ACME Corporation is creating its new CRYPTO exchange platform. They receive crypto data in CSV format where the first column is the crypto coin's short name and the second column is the value in US dollars. The separator is ;
.
For their internal needs, it is required that new output is produced where the short crypto name is replaced with the human-readable name and the separator is replaced with a space.
Wile E. is in charge of such implementation.
Below are the input files:
human-readable.csv
BTC;Bitcoin
ETH;Ethereum
USDT;Tether
USDC;USD Coin
BNB;Binance Coin
BUSD;Binance USD
ADA;Cardano
current-exchange.csv
BTC;19280
ETH;1044
USDT;1
USDC;1
BNB;220.18
BUSD;1
ADA;0.4139
Wile: "Ah.... what a boring task..." After 30 minutes, he provides the team with the following go code that satisfies the requirement:
package main
import (
"bufio"
"fmt"
"os"
"strings"
)
func check(e error) {
if e != nil {
panic(e)
}
}
func fileToStringArray(path string) ([]string, error) {
file, err := os.Open(path)
if err != nil {
return nil, err
}
defer file.Close()
var lines []string
scanner := bufio.NewScanner(file)
for scanner.Scan() {
lines = append(lines, scanner.Text())
}
return lines, scanner.Err()
}
func stringAryToMap(ary []string) map[string]string {
res := map[string]string{}
for _, s := range ary {
keyValuePair := strings.Split(s, ";")
res[keyValuePair[0]] = keyValuePair[1]
}
return res
}
// First parameter: path to the file containing the coin's human-readable name
// Second parameter: path to the file containing the coin values in US dollars
func main() {
// No sanity checks for readability
descPath := os.Args[1]
valuesPath := os.Args[2]
descriptionsAry, err := fileToStringArray(descPath)
check(err)
valuesAry, err := fileToStringArray(valuesPath)
check(err)
descMap := stringAryToMap(descriptionsAry)
for _, s := range valuesAry {
coinValuePair := strings.Split(s, ";")
fmt.Printf("%s %s\n", descMap[coinValuePair[0]], coinValuePair[1])
}
}
Wile: "Ok.
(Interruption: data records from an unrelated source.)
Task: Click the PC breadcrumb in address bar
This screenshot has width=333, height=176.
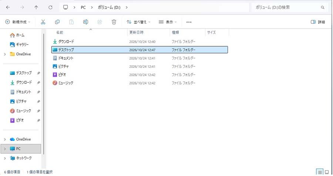Action: [x=83, y=7]
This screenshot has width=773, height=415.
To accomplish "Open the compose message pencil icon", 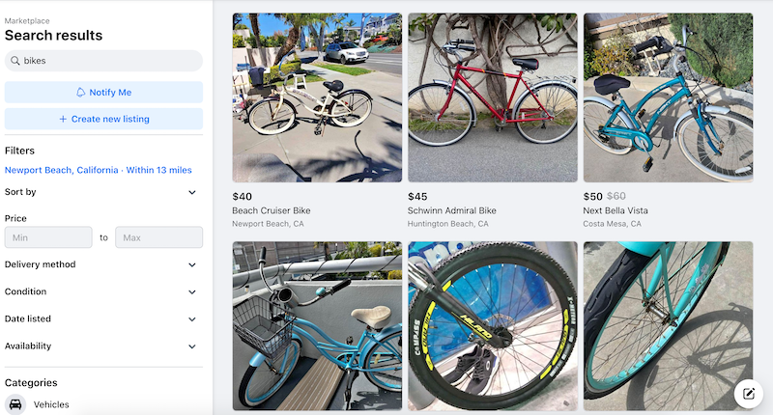I will tap(748, 393).
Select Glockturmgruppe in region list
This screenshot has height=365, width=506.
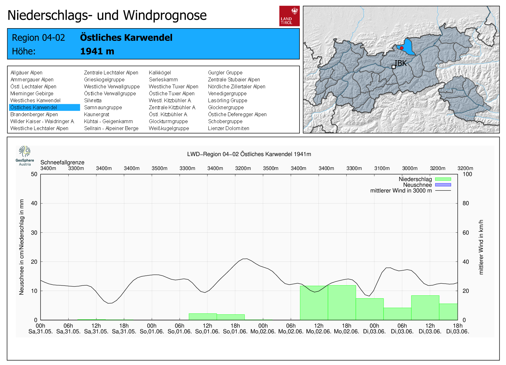point(168,121)
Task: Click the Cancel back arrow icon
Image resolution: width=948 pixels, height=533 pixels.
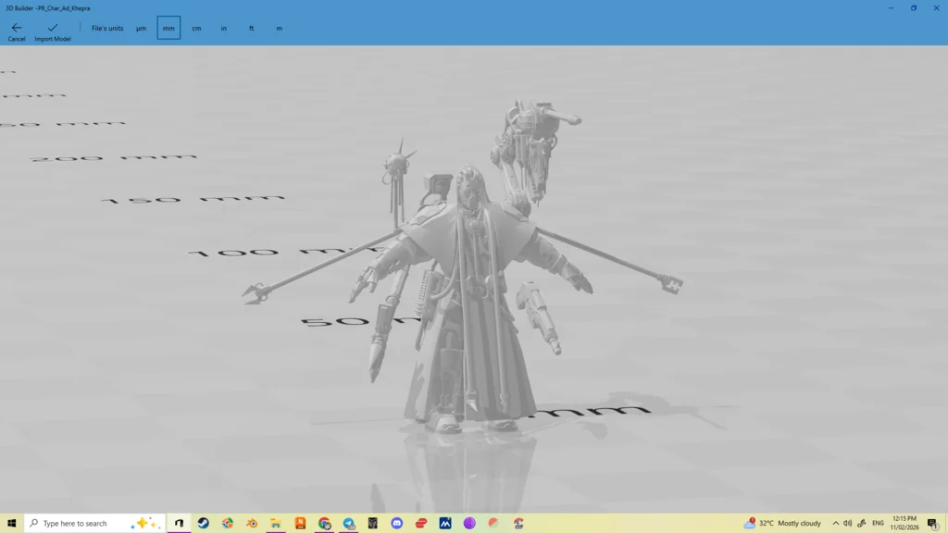Action: click(17, 29)
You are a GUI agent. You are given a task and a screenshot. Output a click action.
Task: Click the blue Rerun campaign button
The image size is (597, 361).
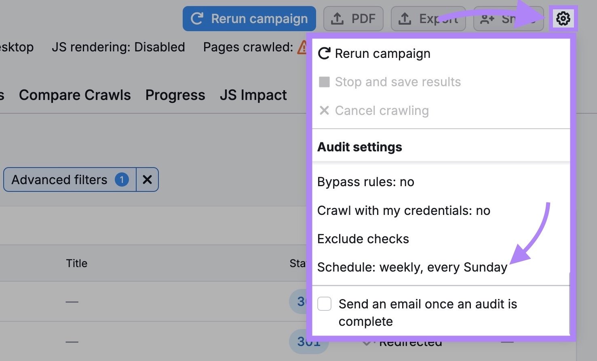249,18
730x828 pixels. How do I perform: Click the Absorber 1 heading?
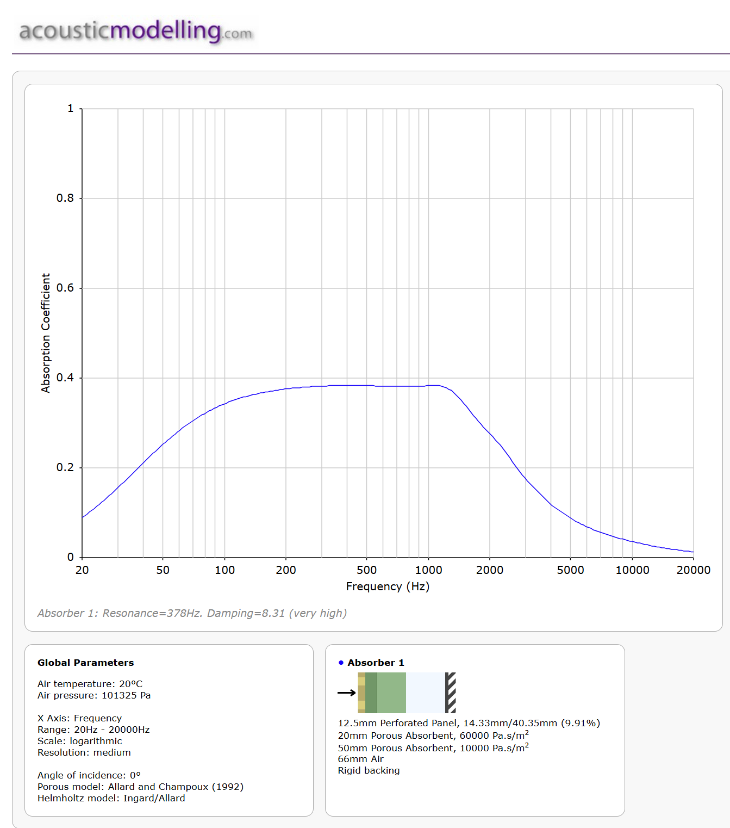tap(376, 663)
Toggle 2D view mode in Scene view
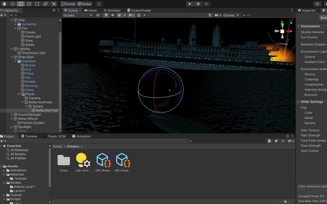 [x=98, y=15]
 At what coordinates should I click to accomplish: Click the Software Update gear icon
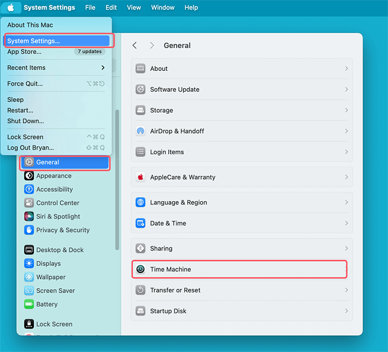point(141,89)
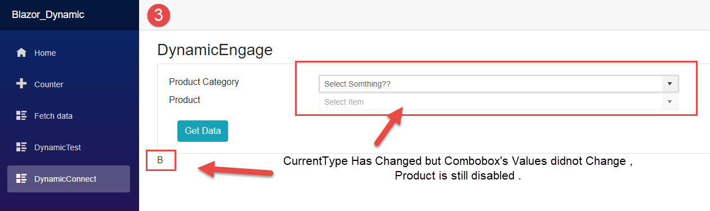Open the DynamicTest page

69,147
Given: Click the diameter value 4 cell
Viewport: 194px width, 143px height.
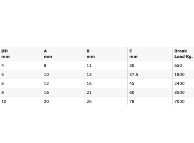Looking at the screenshot, I should coord(21,66).
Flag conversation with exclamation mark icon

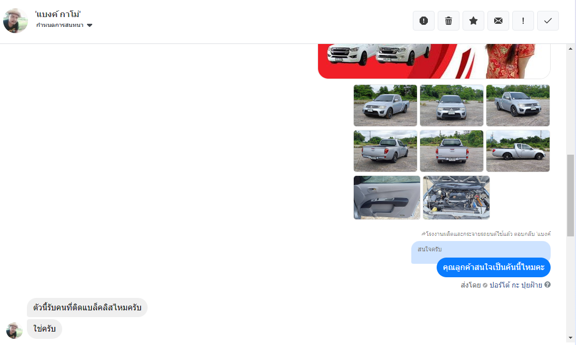(523, 21)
I think I deserve a coffee"
Wile is going to go when he receives an email from "beep.beep@acme.org":
Subject: What a waste of time!
That code is a waste of time. With AWK I could do the same with one line
Wile gets quite mad and answers back:
Subject: Re: What a waste of time!
Ok, I challenge you to make it with a one-liner then!
After a few seconds, Wile receives another email from Beep Beep:
Subject: Re: Re: What a waste of time!
BEGIN{FS=";"} NR==FNR{a[$1]=$2;next} {$1=a[$1]}1
Wile starts laughing and sends another email to Beep Beep:
Subject: Re: Re: Re: What a waste of time!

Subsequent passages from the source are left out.